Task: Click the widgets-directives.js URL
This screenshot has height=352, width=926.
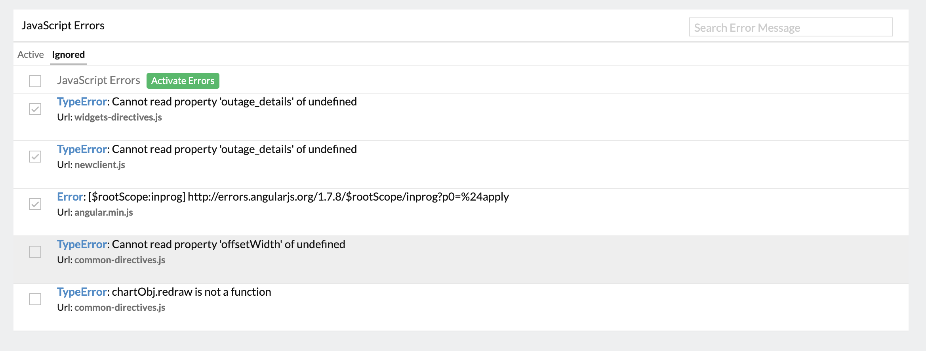Action: pos(118,117)
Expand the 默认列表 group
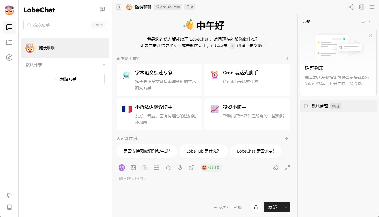Screen dimensions: 379x217 coord(104,65)
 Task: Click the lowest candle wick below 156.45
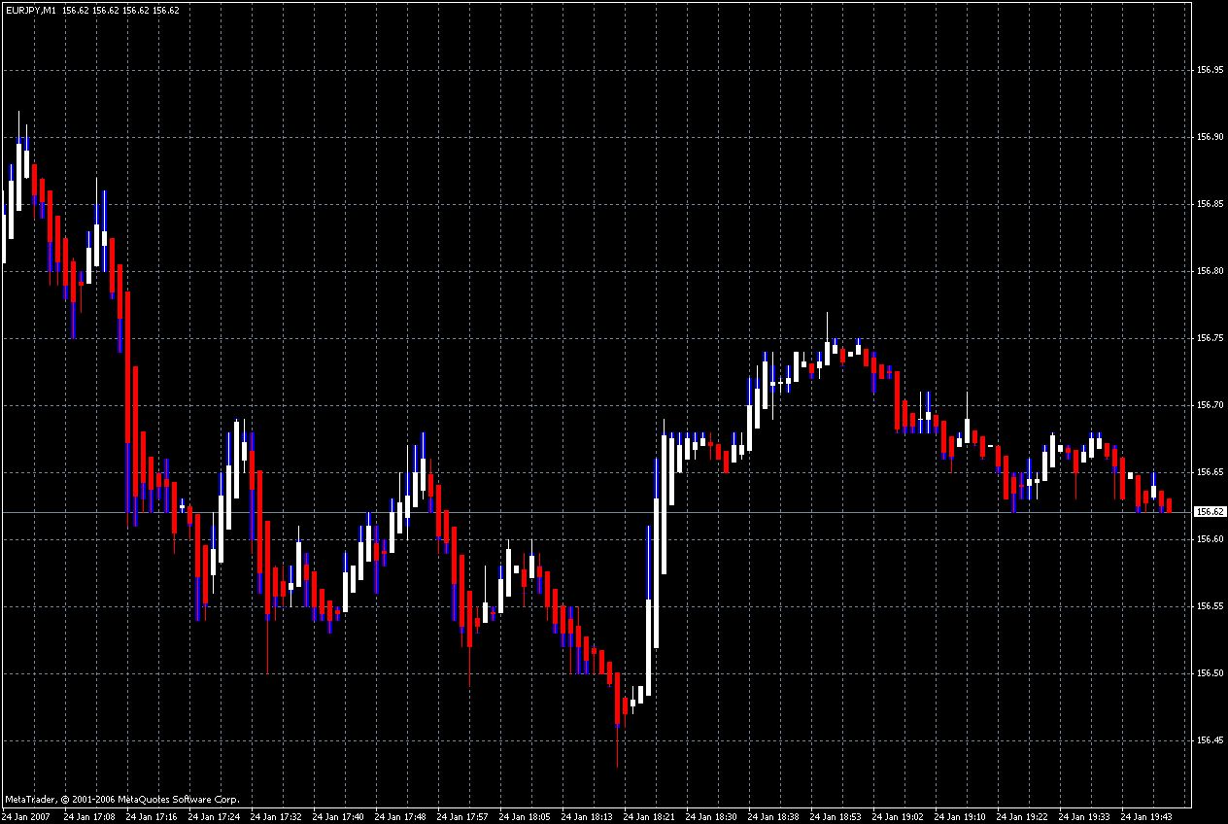coord(617,746)
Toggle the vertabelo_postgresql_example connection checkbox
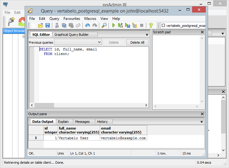Screen dimensions: 229x168 coord(163,26)
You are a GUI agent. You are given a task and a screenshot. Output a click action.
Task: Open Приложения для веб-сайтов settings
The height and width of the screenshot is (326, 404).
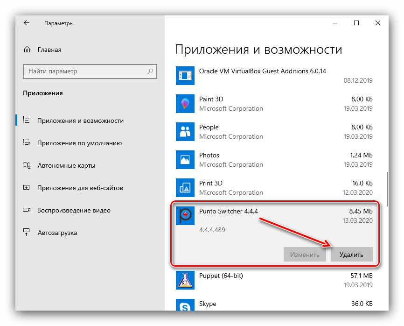click(x=80, y=188)
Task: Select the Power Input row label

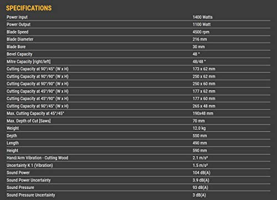Action: click(x=17, y=17)
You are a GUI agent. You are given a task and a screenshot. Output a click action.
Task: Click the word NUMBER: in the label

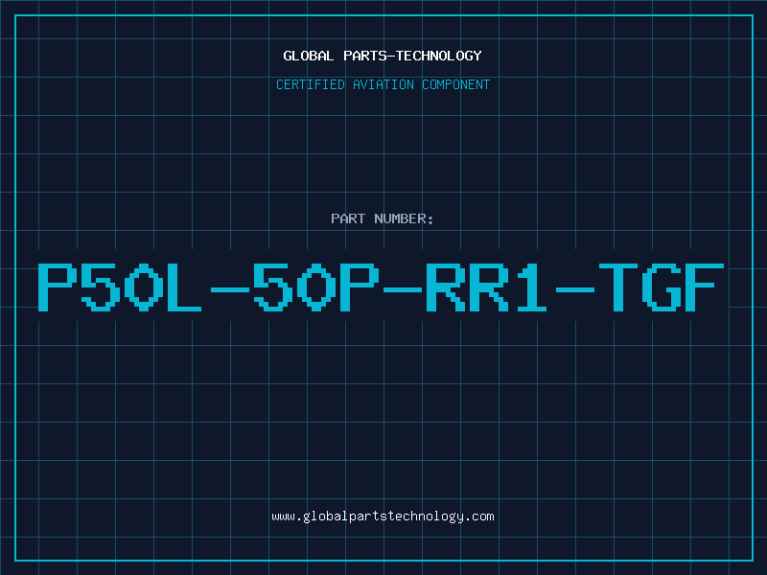pos(404,219)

## Problem
The copy starts at the line holding "Expand the 默认列表 group" and ends at the last line of the records above. Transcribe those lines exactly, pictures excluded.

## Written reply
Expand the 默认列表 group
Screen dimensions: 379x217 coord(104,65)
 Task: Click the lowest candle wick below 156.45
coord(617,746)
Toggle the vertabelo_postgresql_example connection checkbox
Screen dimensions: 229x168 coord(163,26)
You are a GUI agent. You are given a task and a screenshot. Output a click action.
Task: Open Приложения для веб-сайтов settings
The height and width of the screenshot is (326, 404).
click(x=80, y=188)
Task: Select the Power Input row label

Action: click(x=17, y=17)
You are a GUI agent. You are given a task and a screenshot. Output a click action.
Task: Click the word NUMBER: in the label

pos(404,219)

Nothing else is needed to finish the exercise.